__Work to complete__: Restate the data word for word. Leave the pictures out.

__Data extract__:
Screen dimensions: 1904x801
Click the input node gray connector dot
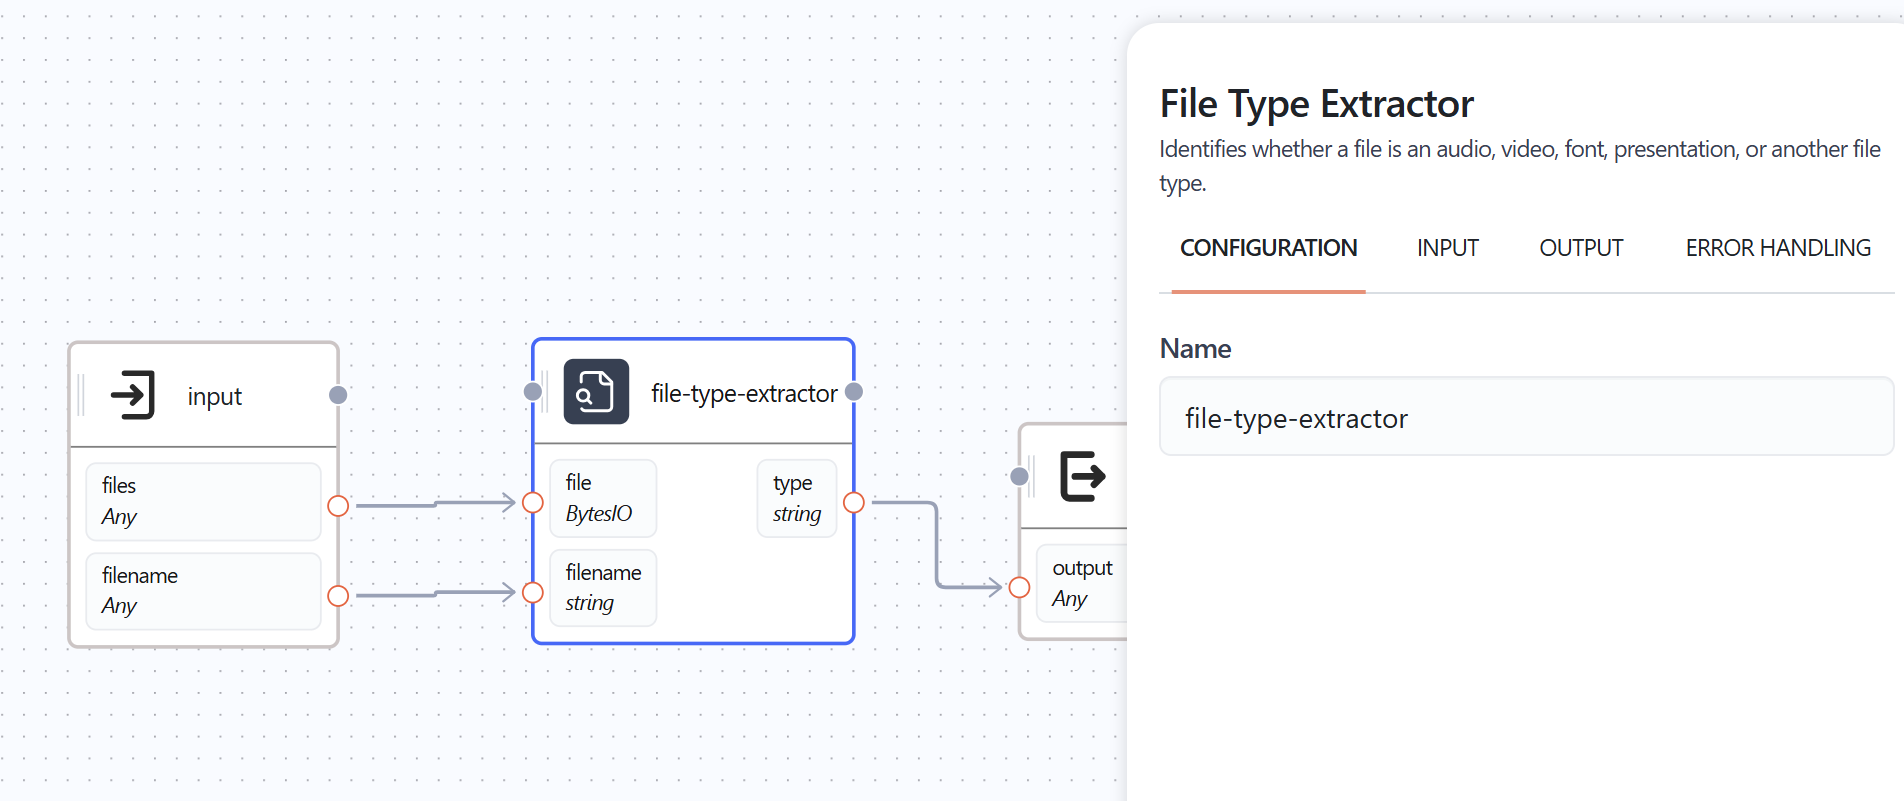(x=338, y=395)
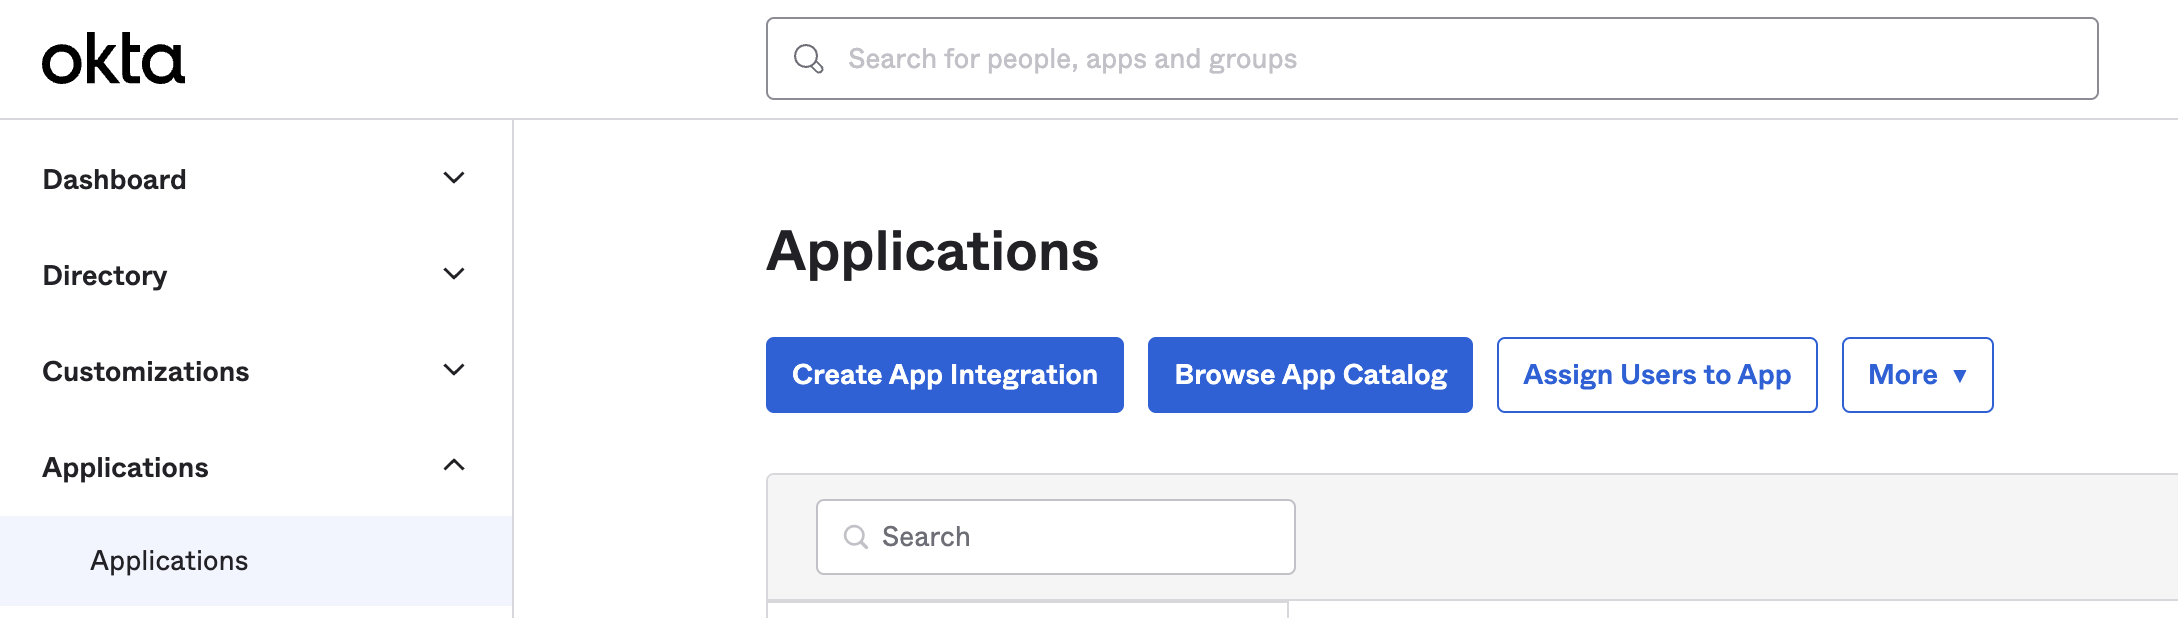
Task: Click the Applications parent item in the sidebar
Action: [126, 467]
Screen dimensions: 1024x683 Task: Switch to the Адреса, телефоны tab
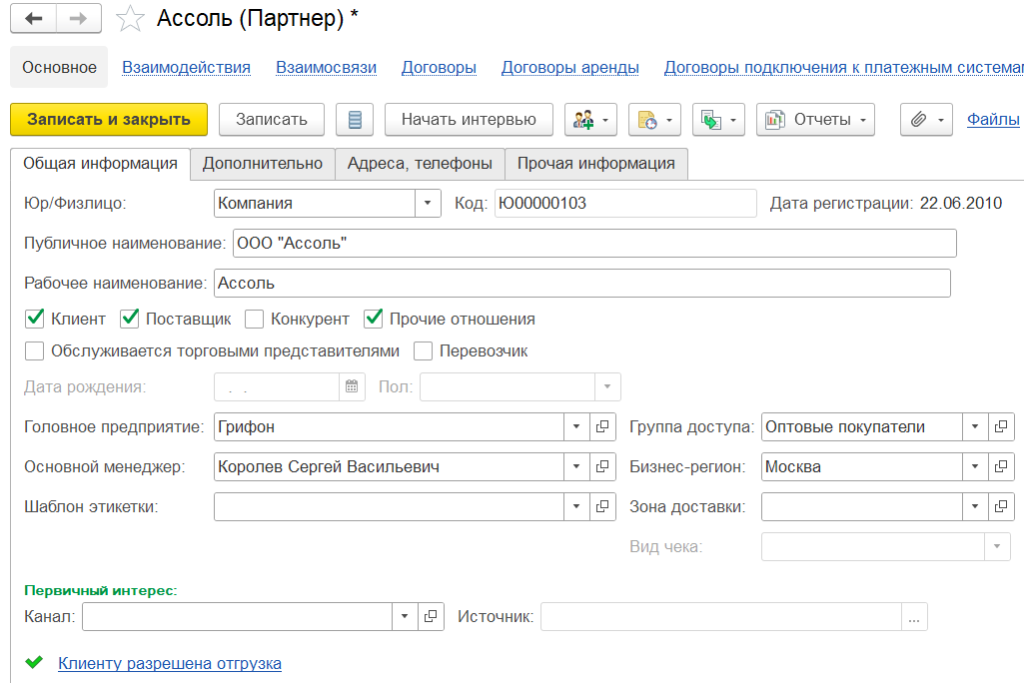419,163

__Written solution__:
Screen dimensions: 1904x801
Click the input node gray connector dot
(x=338, y=395)
Task: Click the Applications parent item in the sidebar
Action: [126, 467]
Screen dimensions: 1024x683 Task: Switch to the Адреса, телефоны tab
419,163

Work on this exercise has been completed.